I take that back... I was unaware that anyone had an LPG generator on an RV... I'm hoping those came with more than just a 60# reserve.
But as long as LPG is much more expensive than pump gas, why would you want to?
I myself am far from being a politically correct "SUPER-WEENIE" or a Pseudo-socially Conscious individual (High School kids that bought into whatever they were sold in class and suddenly became bombastic about stuff like that were my favorite sarcasm targets way back in 1975). I could care less probably, if supermarkets sold cans of "CHUNK LIGHT DOLPHIN in Water", no doubt under the brand name "FLIPPER"... Hell - if some kind of fish were that smart they'd either have a seat in the United Nations or at least be sensible enough to GO RUN AND HIDE!
And what is behind my above comments is all of the noise about cleaner air, and improving the ecology of Planet Earth, but in order to do anything like that it has to be preferable to what people consider normal. In order to get a system like that - you have to pay extra to get it modified to do it. You also have to pay a higher price for the fuel it runs on. Why would anyone do that? Most people just don't - and that is why those systems are rare, and the whole concept has pretty much fallen on it's face.
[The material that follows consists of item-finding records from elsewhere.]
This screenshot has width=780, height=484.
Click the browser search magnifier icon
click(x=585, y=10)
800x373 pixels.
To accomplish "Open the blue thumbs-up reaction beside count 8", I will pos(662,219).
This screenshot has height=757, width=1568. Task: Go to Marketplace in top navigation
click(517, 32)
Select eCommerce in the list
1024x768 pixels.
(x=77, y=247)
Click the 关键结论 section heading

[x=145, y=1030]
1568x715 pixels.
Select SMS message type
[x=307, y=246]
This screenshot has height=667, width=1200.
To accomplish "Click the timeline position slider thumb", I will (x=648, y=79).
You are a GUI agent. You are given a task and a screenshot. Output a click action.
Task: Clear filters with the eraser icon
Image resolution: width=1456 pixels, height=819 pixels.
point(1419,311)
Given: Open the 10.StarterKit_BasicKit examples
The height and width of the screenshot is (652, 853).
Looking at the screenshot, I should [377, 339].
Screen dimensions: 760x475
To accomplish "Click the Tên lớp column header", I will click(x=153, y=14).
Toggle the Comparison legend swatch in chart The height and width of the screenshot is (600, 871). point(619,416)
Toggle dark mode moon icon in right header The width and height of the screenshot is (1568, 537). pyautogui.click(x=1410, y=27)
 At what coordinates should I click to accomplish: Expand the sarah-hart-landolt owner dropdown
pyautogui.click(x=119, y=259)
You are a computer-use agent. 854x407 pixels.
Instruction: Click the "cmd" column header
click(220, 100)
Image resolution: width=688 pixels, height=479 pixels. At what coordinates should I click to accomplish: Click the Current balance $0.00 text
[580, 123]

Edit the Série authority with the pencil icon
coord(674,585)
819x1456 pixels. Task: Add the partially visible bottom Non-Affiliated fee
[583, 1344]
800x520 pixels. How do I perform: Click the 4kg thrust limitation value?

What sort of an individual does that, in light of the fact that Mount Saint Helens and the recent Icelandic volcano eruption have done far more damage than any industrial pollution since the discovery of the Steam Engine? Disregard Alan Gore - I don't particularly consider him intelligent to begin with. He just wants to have a continuing income.
Or maybe not - because what is at the root of it is someone wanting to make money regardless of the feasibility of their root premise. Al Gore wants to make a lot of money, no matter what he has to do to get it. LPG Technology is the same - they spent a lot to develop it, and have to sell it to someone.
LPG fuel systems don't work, because we are not that desperate for fuel yet - they are economically not yet feasible.
And I tell ya what:
When putting fuel in anything I own results in less cash to PUT FOOD ON THE TABLE -
I guarantee ya, I know what comes first.
I bet I get tore up by a lot of people over this post - but I really don't give a damn. I think most people see it just like that, and the best thing we could be doing is saving and storing LPG and so on against the day when it finally IS the only thing left instead of using it up before we really have to use it.
Long before then I hope like hell we find something ELSE...
ethanol costs more than gasoline and contains less energy... just looking at that, what is the benefit? Past that moisture and ethanol don't mix, so unless you're living in the desert, you will eventually have ethanol related engine problems. Engines built to run on gasoline do not like eating corn.